Zolldeal sorgt für transatlantische Spannungen: 600 Milliarden Dollar im Fokus
Die Europäische Union hat im Rahmen eines jüngsten Zollabkommens mit den Vereinigten Staaten Investitionen in Höhe von 600 Milliarden Dollar zugesagt, die den Amerikanern unter der Prämisse der freien Verfügbarkeit versprochen wurden. Präsident Donald Trump gab in einem Interview mit dem Finanznachrichtensender CNBC bekannt, dass die beträchtliche Summe ein Geschenk darstelle, welches nicht zurückgezahlt werden müsse – eine Sichtweise, die von der EU-Kommission bislang nicht geteilt wird.
Trump stellte klar, dass die 600 Milliarden Dollar nicht als Darlehen, sondern als freies Kapital betrachtet werden sollen, welches keinen Rückzahlungszwängen unterliegt. Demnach handle es sich um eine Initiative europäischer Unternehmen, die den amerikanischen Markt erschließen wollen. Die EU-Kommission hat jedoch betont, dass es sich bisher nur um Absichtserklärungen handle, und die tatsächliche Umsetzung den Unternehmen obliege.
Sollte die EU die versprochenen Investitionen nicht vollständig realisieren, drohte Trump mit der Einführung von Zöllen in Höhe von 35 Prozent. Dieser Aspekt bleibt jedoch unklar, da die Investitionspläne über Jahre gestreckt sind und von der Kommission keine spezifischen Angaben zu den beteiligten Unternehmen gemacht wurden.

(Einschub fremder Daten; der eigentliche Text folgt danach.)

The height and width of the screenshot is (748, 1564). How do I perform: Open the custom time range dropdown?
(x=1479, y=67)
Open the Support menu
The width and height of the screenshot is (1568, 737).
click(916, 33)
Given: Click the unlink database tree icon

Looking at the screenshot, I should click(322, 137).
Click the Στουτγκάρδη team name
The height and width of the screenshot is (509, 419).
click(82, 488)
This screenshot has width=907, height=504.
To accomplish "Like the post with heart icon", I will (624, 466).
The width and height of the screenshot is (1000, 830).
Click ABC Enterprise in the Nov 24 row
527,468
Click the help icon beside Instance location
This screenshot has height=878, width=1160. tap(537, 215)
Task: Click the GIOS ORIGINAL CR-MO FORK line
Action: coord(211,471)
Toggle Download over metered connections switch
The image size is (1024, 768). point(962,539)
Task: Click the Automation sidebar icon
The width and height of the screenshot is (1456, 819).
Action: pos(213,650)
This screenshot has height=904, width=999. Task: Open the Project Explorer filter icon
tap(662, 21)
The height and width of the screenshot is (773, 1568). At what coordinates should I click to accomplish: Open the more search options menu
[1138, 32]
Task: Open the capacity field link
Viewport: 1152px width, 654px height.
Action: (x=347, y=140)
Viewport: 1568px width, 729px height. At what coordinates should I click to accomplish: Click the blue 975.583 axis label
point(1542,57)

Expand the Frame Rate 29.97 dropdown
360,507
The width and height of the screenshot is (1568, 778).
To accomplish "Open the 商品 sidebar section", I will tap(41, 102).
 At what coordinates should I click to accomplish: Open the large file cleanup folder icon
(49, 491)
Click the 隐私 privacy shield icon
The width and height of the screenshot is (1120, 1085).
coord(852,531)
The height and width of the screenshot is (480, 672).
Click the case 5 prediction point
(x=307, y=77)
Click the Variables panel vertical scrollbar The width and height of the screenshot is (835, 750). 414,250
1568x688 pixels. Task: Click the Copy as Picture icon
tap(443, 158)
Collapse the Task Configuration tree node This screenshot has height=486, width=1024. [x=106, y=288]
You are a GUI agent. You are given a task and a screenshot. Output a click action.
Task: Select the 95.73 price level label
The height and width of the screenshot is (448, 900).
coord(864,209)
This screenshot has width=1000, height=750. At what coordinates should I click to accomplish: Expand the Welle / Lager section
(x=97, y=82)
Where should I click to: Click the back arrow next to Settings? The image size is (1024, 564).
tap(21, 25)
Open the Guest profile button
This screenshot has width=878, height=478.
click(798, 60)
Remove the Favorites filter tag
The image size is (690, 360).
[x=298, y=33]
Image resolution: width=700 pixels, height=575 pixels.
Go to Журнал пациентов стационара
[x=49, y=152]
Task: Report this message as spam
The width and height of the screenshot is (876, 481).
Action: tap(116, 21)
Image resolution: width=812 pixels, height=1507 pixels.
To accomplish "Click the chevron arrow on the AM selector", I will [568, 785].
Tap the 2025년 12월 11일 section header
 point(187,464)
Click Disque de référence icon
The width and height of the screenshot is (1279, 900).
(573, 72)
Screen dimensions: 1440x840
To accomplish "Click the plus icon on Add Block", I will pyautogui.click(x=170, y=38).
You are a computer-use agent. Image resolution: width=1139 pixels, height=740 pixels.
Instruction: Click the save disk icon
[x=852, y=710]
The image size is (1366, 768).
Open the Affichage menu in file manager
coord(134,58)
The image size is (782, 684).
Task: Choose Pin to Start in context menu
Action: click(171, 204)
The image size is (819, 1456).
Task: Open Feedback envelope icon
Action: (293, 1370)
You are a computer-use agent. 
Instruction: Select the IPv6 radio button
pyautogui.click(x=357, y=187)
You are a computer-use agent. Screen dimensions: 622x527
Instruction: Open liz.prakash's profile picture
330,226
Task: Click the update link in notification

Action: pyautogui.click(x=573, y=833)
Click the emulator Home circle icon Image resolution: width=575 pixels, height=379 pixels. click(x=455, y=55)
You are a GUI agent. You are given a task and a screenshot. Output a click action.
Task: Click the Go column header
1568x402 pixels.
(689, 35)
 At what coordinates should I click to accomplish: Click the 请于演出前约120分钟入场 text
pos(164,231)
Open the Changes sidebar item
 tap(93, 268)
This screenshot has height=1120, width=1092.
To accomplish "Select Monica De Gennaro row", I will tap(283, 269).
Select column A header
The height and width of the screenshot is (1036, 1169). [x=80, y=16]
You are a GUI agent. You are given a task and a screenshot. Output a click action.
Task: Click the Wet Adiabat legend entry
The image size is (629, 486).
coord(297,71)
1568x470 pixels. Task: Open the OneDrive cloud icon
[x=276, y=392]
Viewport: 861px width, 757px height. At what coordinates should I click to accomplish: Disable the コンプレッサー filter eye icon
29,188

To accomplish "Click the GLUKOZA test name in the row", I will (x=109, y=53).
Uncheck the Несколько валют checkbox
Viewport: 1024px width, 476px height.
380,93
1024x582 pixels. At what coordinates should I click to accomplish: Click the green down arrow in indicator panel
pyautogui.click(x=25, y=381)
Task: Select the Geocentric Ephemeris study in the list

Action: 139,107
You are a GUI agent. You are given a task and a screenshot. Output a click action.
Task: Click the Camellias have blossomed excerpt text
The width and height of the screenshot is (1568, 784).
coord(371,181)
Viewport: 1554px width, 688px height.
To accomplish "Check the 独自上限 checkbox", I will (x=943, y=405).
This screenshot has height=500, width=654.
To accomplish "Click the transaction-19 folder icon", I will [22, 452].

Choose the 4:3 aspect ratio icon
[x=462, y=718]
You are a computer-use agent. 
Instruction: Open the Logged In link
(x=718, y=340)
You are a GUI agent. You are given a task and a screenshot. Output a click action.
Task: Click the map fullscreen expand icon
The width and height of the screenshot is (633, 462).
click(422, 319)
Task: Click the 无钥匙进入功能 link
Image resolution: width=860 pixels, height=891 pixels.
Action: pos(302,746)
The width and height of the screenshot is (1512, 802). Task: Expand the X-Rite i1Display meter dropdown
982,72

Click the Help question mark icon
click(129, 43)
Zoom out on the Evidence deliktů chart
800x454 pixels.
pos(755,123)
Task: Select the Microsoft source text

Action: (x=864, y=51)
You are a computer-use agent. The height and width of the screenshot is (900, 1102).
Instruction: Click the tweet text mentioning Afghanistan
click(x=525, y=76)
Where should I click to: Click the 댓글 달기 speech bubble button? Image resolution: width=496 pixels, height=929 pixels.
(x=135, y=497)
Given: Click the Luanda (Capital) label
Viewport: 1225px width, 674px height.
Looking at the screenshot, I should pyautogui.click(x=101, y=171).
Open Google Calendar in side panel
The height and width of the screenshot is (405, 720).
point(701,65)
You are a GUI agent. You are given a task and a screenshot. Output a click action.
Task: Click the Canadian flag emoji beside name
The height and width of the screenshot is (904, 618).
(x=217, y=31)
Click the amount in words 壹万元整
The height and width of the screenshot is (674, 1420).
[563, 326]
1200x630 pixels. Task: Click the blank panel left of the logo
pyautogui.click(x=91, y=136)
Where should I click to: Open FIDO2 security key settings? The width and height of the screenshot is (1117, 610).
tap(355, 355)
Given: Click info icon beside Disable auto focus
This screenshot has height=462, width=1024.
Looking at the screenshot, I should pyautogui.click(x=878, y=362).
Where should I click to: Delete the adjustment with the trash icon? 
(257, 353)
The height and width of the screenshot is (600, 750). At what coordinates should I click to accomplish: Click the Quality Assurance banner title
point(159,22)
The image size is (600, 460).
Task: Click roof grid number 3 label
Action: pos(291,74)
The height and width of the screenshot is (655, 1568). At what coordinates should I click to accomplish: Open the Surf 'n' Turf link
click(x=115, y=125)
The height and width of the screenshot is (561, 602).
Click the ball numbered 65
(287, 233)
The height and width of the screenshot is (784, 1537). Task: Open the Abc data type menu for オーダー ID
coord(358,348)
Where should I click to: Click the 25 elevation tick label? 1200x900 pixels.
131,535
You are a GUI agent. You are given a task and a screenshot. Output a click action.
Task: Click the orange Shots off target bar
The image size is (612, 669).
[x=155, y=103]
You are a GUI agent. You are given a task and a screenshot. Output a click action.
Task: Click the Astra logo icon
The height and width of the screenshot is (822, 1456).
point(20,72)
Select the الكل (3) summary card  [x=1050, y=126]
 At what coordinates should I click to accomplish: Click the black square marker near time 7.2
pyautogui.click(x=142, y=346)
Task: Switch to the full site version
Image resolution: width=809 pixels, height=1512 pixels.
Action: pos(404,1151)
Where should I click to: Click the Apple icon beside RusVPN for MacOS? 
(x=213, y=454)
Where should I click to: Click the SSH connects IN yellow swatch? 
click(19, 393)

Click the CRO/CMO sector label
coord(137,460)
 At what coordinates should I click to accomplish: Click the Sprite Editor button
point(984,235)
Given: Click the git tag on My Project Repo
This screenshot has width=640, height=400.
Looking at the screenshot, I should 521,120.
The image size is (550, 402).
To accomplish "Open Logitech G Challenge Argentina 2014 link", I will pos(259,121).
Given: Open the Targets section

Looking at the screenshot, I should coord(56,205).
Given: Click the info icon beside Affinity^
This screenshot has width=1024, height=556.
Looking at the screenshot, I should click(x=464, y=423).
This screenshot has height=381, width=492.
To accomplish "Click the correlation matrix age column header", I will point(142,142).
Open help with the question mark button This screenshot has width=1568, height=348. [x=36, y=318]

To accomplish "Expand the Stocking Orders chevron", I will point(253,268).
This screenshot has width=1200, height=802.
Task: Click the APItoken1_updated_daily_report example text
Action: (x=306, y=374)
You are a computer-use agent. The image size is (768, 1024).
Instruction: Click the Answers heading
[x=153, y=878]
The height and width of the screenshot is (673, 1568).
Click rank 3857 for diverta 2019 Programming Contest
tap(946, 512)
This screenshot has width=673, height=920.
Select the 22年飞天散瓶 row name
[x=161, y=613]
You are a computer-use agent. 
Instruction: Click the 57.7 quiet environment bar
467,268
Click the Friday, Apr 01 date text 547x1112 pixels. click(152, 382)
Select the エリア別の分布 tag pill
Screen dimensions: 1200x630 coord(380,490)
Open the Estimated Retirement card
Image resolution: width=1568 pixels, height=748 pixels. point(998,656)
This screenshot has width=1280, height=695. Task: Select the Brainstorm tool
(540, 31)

Das jüngste Abkommen, das EU-Kommissionspräsidentin Ursula von der Leyen und Trump trafen, beinhaltet zudem einen Zollsatz von 15 Prozent für die meisten EU-Warenimporte in die USA. Als ergänzende Vereinbarung hat die EU zugesagt, bis zum Ende von Trumps Amtszeit US-amerikanische Energie im Wert von 750 Milliarden Dollar zu erwerben. Ein neuer Zeitplan sieht den 7. August als Beginn der Umsetzung vor.